Toronto Mayor John Tory has said his city is facing at least $1.5 billion in cost pressures this year because of the pandemic.

Mississauga Mayor Bonnie Crombie said her city has already had to make difficult decisions because of financial pressures related to COVID-19, including laying off 2,000 staff.

Crombie estimated that the pandemic is costing her city $20 million a month.

A spokeswoman for Municipal Affairs Minister Steve Clark said the province is calling on the federal government to provide flexible funding to municipalities.

"Given the national scale and magnitude of the shortfalls facing Canadian municipalities, it is imperative that the federal government step up and join us in developing a plan to help our municipalities recover from the impacts of COVID-19," Julie O'Driscoll said in a statement. 

A spokeswoman for Infrastructure and Communities Minister Catherine McKenna said the government has proposed changes to its infrastructure funding model, including a new COVID-19 funding stream that would increase the federal cost-share for a broad range of projects and provide quicker approvals.

"Minister McKenna has been engaged with provinces, territories, municipalities, Indigenous leaders and other stakeholders on infrastructure measures aimed at addressing the current pressures facing communities due to the COVID-19 pandemic," Lama Khodr said.

Meanwhile, Premier Doug Ford said the final two communities remaining in the first stage of Ontario's reopening plan will move ahead Tuesday.

Ford said Kingsville and Leamington will move to Stage 2 as of 12:01 a.m. because COVID-19 outbreaks on local farms are under control and community spread of the virus is low.

Last week, the government dispatched Emergency Management Ontario to help co-ordinate health care and housing for more than 190 agri-food workers who have tested positive for the virus.

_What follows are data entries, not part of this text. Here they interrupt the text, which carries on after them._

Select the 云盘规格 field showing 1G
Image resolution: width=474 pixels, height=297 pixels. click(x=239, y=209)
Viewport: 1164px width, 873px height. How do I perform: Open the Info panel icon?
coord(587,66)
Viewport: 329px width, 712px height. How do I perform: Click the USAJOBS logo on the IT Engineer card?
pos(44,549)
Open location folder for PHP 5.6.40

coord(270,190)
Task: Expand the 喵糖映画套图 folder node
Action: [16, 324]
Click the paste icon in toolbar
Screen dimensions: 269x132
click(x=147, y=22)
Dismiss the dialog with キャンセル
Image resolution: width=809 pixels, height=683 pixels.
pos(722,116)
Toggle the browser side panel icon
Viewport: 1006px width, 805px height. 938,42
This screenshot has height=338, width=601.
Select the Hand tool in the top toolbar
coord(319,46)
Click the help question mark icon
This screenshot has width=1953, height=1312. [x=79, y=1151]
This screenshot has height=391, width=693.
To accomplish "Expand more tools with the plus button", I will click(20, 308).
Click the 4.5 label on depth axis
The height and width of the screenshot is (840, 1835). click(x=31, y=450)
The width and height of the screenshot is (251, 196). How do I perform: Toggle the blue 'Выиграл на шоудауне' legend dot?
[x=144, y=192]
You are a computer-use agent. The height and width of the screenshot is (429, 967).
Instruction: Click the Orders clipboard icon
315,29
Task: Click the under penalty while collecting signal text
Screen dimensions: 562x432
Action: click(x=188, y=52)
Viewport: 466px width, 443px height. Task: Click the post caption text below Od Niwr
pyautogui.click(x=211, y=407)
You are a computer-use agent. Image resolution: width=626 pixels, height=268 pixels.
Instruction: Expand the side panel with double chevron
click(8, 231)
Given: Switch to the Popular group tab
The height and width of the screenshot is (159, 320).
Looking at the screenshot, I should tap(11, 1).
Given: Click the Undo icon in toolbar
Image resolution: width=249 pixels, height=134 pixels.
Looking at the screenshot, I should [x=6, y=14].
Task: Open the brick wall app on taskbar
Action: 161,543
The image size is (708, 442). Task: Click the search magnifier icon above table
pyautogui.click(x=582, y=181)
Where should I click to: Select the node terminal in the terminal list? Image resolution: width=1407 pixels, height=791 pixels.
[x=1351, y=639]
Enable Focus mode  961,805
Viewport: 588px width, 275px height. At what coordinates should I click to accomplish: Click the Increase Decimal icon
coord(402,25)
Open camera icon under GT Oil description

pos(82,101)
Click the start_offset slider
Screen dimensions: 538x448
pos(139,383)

Most of Windsor-Essex, except for the two towns, moved to the second stage of reopening on June 25. 

Ontario reported 154 new cases of COVID-19 on Monday, along with 160 newly resolved cases.

The province also saw no new deaths due to the virus over the previous day, the first time that has happened since late March.

The total number of cases now stands at 35,948, which includes 31,426 marked as resolved and 2,689 deaths.

The province completed roughly 17,303 tests for the novel coronavirus over the previous 24 hours.